Discovery of an NF-κB1 p105 Degrader for Anti-Inflammatory Therapy via Structural Optimization of the Coumarin Natural Product Minutuminolate

In this study, the coumarin natural product minutuminolate (MNT) was used as a starting point for the development of anti-inflammatory agents. Through structure–activity relationship studies, a lead compound MD-1 was designed and synthesized, exhibiting significantly improved anti-inflammatory activities. Mechanistic studies revealed that MD-1 is a degrader of the p105 subunit of NF-κB. Gene knockdown experiments further showed that the Cullin-ring ligase (CRL) SCFβTrCP is involved in MD-1-induced p105 degradation. This leads to suppressed NF-κB transcriptional activity, which is consistent with its potent anti-inflammatory effects. Taken together, our work challenges the longstanding notion that NF-κB is undruggable, as we demonstrate that the p105 subunit of NF-κB is indeed tractable with small molecules. More importantly, our study highlights that natural products are valuable starting points for the discovery and development of anti-inflammatory agents with novel mechanisms of action.
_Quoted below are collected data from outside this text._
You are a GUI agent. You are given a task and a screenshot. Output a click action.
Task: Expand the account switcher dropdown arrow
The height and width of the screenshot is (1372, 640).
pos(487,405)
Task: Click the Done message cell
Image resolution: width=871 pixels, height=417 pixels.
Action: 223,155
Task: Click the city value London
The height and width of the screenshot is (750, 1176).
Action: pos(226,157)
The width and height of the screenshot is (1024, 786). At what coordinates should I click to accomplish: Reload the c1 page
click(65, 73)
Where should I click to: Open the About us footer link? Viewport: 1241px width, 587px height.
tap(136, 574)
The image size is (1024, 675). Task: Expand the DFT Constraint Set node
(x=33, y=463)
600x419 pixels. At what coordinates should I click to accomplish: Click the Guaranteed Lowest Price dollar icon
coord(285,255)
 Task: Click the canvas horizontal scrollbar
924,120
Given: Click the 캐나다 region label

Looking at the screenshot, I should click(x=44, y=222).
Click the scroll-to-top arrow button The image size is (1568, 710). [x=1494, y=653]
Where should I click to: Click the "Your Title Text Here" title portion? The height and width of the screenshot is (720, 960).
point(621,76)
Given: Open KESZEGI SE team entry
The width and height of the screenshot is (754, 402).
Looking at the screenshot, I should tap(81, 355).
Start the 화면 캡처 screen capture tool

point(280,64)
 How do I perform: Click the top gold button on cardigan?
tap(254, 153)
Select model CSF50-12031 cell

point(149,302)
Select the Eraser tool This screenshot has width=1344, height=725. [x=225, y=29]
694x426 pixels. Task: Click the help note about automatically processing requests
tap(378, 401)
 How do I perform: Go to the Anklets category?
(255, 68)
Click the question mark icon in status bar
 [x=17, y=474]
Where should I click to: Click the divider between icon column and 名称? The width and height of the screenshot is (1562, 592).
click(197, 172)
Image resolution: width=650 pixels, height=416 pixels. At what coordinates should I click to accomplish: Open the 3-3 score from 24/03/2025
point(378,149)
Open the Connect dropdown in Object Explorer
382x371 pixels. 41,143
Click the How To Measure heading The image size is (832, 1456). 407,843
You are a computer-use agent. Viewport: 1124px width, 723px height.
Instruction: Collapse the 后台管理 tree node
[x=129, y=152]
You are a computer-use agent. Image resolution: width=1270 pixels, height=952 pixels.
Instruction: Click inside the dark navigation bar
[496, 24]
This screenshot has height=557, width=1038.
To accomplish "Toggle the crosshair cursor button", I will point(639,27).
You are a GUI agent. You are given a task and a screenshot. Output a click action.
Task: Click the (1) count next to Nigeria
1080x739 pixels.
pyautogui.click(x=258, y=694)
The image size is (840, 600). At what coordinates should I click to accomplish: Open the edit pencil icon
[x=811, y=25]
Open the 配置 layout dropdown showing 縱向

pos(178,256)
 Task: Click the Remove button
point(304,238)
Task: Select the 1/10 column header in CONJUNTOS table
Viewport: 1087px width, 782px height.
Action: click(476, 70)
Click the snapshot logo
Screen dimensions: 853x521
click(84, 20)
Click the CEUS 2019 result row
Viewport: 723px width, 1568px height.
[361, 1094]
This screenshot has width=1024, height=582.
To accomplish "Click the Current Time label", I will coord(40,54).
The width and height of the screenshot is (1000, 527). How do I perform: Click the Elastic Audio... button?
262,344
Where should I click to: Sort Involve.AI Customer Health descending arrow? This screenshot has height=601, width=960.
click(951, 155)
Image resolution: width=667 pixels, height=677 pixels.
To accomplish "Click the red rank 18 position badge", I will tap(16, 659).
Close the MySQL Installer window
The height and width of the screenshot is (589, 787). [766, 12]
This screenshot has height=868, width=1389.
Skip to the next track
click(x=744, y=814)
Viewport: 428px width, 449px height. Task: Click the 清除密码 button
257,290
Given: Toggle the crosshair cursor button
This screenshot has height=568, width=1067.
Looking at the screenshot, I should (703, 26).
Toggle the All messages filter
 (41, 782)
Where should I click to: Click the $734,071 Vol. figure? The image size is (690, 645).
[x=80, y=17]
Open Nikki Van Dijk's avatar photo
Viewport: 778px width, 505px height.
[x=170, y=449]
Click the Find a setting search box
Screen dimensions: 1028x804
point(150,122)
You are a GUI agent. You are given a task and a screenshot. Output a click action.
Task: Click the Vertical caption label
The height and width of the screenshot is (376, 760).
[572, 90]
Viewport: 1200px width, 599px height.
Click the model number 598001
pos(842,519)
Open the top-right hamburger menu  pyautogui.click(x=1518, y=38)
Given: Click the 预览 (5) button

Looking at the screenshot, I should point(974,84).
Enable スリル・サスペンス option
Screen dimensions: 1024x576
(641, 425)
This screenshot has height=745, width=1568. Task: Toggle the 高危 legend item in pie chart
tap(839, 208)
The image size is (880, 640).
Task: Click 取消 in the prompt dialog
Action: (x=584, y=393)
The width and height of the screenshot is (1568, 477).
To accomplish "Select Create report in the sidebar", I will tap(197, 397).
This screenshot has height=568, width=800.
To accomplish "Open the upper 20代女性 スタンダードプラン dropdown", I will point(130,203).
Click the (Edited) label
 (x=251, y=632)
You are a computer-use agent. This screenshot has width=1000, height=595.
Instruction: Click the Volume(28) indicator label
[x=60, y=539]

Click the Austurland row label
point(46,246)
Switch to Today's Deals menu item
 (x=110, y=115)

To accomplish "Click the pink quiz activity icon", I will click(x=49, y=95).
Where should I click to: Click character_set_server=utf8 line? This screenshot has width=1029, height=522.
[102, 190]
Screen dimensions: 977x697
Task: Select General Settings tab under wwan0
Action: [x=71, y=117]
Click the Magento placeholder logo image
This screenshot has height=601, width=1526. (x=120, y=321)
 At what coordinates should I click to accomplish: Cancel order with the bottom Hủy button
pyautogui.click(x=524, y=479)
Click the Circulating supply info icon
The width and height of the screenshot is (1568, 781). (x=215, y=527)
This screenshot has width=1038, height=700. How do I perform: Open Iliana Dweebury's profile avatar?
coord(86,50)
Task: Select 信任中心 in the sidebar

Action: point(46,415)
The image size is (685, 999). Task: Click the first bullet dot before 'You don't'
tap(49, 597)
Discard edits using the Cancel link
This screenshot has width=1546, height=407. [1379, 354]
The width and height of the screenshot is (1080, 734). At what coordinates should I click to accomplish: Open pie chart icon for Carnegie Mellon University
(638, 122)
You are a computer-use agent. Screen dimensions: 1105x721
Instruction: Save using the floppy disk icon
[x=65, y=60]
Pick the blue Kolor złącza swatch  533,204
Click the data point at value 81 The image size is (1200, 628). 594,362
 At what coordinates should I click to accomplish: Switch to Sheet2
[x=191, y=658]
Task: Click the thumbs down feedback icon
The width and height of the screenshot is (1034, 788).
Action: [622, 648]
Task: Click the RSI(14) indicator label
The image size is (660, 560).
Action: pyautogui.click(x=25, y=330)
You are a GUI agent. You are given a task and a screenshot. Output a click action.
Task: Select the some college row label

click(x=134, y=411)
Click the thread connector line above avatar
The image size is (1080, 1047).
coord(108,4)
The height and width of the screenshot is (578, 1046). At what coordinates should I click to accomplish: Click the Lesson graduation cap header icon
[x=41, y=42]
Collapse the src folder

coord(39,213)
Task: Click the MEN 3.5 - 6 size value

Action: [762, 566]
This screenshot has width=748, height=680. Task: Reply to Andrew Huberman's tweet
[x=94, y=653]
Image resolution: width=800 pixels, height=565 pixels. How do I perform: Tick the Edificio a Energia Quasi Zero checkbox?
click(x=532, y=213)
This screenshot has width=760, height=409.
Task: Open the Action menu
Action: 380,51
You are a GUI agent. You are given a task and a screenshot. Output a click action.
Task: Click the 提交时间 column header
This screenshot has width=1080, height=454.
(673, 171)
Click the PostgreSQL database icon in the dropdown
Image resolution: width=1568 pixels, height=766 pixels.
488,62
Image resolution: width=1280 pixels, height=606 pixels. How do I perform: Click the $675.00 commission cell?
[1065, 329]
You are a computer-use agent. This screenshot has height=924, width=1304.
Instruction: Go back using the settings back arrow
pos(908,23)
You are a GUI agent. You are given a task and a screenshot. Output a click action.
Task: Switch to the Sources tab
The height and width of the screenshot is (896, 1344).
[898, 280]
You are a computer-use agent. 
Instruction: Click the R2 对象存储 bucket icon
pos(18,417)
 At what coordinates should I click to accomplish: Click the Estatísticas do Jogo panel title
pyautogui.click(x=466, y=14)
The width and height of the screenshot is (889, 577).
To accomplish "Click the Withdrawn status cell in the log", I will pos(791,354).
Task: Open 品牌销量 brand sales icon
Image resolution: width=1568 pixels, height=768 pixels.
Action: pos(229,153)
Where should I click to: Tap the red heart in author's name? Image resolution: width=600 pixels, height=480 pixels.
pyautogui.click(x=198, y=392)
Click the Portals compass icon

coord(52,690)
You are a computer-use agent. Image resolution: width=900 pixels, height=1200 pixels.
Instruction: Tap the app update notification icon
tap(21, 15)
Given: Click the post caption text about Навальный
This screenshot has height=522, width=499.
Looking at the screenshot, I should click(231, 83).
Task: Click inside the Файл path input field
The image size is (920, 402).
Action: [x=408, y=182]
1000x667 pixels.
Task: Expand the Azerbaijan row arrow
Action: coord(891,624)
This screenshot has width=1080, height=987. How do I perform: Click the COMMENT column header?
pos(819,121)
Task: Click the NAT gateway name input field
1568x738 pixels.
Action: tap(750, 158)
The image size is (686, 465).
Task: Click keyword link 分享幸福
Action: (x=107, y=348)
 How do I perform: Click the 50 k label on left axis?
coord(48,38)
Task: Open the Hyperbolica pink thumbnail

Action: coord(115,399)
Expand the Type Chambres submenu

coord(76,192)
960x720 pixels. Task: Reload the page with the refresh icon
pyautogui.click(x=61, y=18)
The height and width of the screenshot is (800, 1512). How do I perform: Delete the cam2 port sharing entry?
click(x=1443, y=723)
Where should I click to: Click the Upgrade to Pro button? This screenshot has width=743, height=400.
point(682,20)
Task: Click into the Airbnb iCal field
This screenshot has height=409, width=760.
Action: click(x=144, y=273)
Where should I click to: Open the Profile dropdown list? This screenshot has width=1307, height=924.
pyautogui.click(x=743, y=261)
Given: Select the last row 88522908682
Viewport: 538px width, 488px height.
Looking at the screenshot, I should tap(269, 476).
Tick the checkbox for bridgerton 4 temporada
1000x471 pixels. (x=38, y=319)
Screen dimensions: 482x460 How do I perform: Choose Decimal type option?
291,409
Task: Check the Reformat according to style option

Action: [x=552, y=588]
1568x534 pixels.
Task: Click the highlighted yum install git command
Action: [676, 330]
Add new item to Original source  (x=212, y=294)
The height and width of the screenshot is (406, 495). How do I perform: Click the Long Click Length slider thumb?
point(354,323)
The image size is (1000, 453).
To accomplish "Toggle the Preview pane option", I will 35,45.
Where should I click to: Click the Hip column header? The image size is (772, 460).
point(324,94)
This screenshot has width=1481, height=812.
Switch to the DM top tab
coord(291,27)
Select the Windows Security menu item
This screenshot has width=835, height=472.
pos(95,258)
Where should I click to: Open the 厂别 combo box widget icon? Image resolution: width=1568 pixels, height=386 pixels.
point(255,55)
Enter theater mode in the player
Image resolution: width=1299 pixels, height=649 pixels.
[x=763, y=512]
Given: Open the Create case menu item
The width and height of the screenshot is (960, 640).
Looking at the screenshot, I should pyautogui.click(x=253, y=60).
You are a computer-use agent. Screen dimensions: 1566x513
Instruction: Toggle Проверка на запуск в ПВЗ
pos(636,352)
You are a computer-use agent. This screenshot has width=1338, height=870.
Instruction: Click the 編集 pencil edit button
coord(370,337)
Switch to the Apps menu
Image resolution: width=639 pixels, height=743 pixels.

本研究以香豆素类天然产物minutuminolate（MNT）为研发起点，开展抗炎药物开发工作。通过构效关系研究，设计并合成得到先导化合物MD-1，其抗炎活性显著提升。机制研究揭示，MD-1可作为核因子κB（NF-κB）p105亚基的降解剂。后续基因敲低实验进一步证实，Cullin环连接酶（CRL）SCFβTrCP参与了MD-1诱导的p105降解过程。该过程可抑制NF-κB的转录活性，这与其强效抗炎效应一致。综上，本研究挑战了长期以来‘NF-κB不可成药’的固有认知，证实NF-κB的p105亚基确实可通过小分子药物实现靶向调控。更为重要的是，本研究凸显了天然产物作为发现与开发具有全新作用机制抗炎药物的宝贵研发起点。